Tuesday, April 1, 2025

Wildlife

The current popular opinion, if adverts and comments on social media are to be believed, is that a garden is a place that is managed or manicured, from end to end by the occupants of a house. Grass is allowed, or encouraged, to grow, but must be maintained at a certain length by regular trimming. The lawn mower is an essential tool for this, driven by petrol or by electricity (the days of pushing this device around by hand are long gone) and for most gardeners 'cutting the lawn' has become a weekly ritual. Invasive plants like dandelions or buttercups must be ripped out (or chemically poisoned) but the real horror is the dreaded moss. Chemical treatments abound for dealing with this plant no matter where it tries to grow and even if these are not your thing there are pages of guidance for eradicating it before it can overrun the garden. Around the 'lawn' (an area of soil-covered land planted with grass and other durable plants such as clover which are maintained at a short height) the edges must be trimmed neatly so that the growth does not intrude into the 'flower bed' that surrounds it, this being managed for other purposes such as for plants that are allowed (and expected) to produce blooms which can be cut off and displayed within the house.

If you have read this far then you may be thinking that we do not hold with the protocols described above. Yes, we do have a garden, an area of land outside the house, and yes, there is grass growing there in places.
There is also a healthy covering of moss, heather, reeds, daffodils and an assortment of plants I cannot name, scattered about in patches through which random shrubs poke out. Many years ago, before the house was built, the land here would have been forested. We know this because the tree stumps are still dotted about here and there with roots still buried in the soil. The result of this is that even though 
the trees are long gone the remnants of various forest dwelling plants are always trying to emerge into daylight. We find this fascinating. It is what we might call 'wild' but the important part for us is that is that the garden is largely unmanaged, despite this being totally at odds with the accepted definition of what should be done with a 'garden'. The lawn mower gets very little use. Maybe once a year it comes out of the shed but the uneven ground and the rocks randomly sticking out means it cannot go everywhere so often we simply don't bother.


We were delighted to discover that our unmanaged garden was attracting at least one nightly visitor, here captured on camera taking a stroll, and he has rather generously been leaving his droppings dotted around the garden. We don't complain if occasionally a fragment is stuck to the shoe when we come in from the garden.
These small black parcels do no harm, in fact they will probably add richness to the soil once they crumble away but there are places we would prefer the deer to avoid, like our fruit bush patch. We hope that the 'deer deterrent' fencing we have set up will have the desired effect. This is 'management' at a minimal level.
Other wildlife captured by the camera is somewhat smaller but sadly with such a fleeting glimpse as this we can only speculate on what it is.

Despite that lack of management from us the garden is not totally wild.

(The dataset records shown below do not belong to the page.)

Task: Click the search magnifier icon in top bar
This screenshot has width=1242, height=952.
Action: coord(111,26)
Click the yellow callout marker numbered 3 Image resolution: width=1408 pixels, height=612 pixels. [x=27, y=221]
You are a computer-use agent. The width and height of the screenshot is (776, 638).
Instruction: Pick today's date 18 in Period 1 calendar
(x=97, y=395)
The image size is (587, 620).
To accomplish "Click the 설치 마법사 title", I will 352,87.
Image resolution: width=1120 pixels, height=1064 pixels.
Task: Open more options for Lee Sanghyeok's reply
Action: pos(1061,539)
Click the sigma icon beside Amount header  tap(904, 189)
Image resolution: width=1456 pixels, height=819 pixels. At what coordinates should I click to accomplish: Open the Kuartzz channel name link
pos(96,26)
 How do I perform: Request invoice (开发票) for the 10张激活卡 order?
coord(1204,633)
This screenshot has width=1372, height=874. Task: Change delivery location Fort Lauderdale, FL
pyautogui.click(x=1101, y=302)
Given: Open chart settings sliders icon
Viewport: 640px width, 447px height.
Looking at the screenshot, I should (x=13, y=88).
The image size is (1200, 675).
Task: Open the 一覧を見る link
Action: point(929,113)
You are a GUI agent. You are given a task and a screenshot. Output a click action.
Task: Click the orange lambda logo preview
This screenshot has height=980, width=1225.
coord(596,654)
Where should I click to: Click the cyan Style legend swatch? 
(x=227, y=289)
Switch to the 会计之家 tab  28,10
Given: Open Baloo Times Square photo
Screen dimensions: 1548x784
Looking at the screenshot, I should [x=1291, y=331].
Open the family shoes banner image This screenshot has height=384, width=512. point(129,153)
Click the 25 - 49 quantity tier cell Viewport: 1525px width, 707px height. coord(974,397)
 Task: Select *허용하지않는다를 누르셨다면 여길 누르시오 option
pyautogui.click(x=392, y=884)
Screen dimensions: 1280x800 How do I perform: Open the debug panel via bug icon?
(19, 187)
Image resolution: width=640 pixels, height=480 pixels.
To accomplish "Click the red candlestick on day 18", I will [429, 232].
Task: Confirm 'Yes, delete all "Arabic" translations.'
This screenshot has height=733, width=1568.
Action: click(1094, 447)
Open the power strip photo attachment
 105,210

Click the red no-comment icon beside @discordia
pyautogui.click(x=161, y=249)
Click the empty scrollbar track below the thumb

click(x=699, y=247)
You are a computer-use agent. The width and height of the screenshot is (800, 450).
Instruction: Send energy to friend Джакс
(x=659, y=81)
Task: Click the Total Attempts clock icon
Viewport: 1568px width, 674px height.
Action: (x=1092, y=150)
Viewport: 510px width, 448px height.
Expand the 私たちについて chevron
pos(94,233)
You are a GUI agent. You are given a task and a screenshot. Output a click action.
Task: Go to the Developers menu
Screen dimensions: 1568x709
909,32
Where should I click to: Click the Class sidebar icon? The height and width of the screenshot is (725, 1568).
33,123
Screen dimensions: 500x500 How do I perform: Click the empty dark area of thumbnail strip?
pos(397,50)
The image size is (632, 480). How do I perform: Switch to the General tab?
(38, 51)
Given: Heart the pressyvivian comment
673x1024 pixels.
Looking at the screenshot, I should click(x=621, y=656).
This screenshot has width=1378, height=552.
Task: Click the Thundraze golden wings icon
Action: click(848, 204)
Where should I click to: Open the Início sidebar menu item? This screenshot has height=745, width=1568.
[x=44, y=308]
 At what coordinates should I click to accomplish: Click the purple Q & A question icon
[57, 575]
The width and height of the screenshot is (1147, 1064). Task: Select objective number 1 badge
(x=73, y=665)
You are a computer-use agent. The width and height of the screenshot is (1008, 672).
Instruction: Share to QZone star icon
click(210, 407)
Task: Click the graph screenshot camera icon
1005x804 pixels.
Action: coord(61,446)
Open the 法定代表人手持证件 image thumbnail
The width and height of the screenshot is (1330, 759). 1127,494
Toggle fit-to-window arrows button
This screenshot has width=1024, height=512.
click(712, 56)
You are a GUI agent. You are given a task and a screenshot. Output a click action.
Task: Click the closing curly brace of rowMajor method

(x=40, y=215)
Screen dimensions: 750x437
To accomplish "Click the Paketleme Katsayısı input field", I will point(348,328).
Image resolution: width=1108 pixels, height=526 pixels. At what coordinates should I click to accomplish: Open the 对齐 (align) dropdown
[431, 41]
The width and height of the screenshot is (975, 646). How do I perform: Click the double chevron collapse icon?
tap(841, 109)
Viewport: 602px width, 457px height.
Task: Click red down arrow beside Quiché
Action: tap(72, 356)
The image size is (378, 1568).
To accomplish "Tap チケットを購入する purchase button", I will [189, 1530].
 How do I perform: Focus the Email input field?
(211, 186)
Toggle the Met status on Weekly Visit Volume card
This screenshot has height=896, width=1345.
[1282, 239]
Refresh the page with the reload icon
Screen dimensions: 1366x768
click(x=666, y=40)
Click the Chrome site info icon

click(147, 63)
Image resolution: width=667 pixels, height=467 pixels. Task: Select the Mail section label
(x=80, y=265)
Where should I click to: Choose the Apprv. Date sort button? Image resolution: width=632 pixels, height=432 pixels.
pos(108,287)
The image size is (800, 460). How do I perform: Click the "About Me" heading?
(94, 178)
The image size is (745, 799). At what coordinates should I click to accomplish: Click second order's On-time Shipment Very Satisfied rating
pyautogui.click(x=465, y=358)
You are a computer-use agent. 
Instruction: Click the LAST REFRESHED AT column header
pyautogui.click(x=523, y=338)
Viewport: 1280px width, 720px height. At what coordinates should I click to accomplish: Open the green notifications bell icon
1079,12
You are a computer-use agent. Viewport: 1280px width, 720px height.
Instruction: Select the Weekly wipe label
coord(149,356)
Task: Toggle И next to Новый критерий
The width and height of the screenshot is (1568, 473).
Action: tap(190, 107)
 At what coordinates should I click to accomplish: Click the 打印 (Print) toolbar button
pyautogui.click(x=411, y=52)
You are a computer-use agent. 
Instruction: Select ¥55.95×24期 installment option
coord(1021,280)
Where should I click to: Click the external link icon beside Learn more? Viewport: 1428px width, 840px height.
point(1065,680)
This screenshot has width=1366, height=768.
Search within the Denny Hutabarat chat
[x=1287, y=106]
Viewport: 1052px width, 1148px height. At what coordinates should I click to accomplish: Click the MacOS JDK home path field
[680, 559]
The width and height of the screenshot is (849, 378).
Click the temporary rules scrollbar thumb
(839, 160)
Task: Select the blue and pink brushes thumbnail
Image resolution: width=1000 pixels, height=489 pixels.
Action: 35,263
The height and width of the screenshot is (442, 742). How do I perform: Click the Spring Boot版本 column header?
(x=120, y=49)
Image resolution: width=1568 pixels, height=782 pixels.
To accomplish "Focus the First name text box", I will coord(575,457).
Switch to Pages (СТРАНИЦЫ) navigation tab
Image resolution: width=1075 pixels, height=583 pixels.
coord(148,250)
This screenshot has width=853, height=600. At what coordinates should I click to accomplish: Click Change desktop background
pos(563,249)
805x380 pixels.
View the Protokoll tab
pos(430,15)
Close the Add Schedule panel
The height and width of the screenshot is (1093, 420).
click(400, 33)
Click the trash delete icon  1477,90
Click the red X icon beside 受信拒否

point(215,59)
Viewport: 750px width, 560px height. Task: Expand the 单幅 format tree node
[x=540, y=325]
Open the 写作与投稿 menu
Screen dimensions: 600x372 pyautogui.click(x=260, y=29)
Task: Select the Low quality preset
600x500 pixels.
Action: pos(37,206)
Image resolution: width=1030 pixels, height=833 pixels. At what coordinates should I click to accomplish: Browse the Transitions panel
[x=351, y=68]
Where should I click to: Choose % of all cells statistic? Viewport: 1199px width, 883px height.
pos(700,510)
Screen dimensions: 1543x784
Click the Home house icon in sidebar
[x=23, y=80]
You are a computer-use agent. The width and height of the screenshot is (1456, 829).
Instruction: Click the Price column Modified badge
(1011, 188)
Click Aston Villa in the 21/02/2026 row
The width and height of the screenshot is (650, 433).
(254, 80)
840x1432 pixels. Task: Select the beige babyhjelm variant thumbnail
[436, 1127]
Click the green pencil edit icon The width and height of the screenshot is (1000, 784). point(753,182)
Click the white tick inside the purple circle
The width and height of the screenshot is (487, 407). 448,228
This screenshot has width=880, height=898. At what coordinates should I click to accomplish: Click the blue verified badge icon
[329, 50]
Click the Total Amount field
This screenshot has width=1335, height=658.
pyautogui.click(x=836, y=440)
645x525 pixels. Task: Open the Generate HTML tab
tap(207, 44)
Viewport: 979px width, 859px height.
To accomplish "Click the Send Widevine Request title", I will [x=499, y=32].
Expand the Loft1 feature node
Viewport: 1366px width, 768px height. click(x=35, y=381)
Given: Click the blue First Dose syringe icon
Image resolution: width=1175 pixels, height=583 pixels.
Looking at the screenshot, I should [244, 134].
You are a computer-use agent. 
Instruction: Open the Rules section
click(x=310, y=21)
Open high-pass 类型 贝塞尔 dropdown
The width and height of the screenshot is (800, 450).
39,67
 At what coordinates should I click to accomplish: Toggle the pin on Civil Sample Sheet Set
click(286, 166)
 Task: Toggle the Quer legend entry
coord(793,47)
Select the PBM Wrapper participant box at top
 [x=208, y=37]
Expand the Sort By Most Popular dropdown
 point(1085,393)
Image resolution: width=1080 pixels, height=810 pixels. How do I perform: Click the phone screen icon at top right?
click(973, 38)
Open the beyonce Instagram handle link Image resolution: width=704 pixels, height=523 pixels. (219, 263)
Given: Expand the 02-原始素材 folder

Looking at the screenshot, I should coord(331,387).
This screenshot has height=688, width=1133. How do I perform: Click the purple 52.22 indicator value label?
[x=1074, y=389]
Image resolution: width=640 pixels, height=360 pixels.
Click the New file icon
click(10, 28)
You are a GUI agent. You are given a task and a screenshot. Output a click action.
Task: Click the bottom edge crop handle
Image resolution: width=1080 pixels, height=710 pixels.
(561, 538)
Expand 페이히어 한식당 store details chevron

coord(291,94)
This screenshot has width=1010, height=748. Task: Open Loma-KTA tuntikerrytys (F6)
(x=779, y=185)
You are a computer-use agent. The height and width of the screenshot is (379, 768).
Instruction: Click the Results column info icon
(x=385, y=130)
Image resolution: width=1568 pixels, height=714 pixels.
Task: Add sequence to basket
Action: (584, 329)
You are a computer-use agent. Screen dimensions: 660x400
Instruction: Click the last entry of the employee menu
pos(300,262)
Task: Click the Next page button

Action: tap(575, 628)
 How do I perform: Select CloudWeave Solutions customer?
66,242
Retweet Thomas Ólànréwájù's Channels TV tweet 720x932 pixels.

We have raised beds in which we plant onions and garlic, a polytunnel for the more delicate herbs and for tomato plants to grow in and then there is the vegetable patch for the rhubarb and the potatoes. (Deer do not eat rhubarb.) Management of the whole garden consists of removing bramble shoots before they can get established and then trimming back any growth that seeks to flow over into the cultivated areas. Many would use the term 'weeds' for this and it is likely that most onlookers would use this term for the tall grass stems and the thick bed of moss that covers most of our garden. But a weed is a plant growing where it is unloved and unwanted. Everything growing in our garden is what we enjoy to look at and wander past.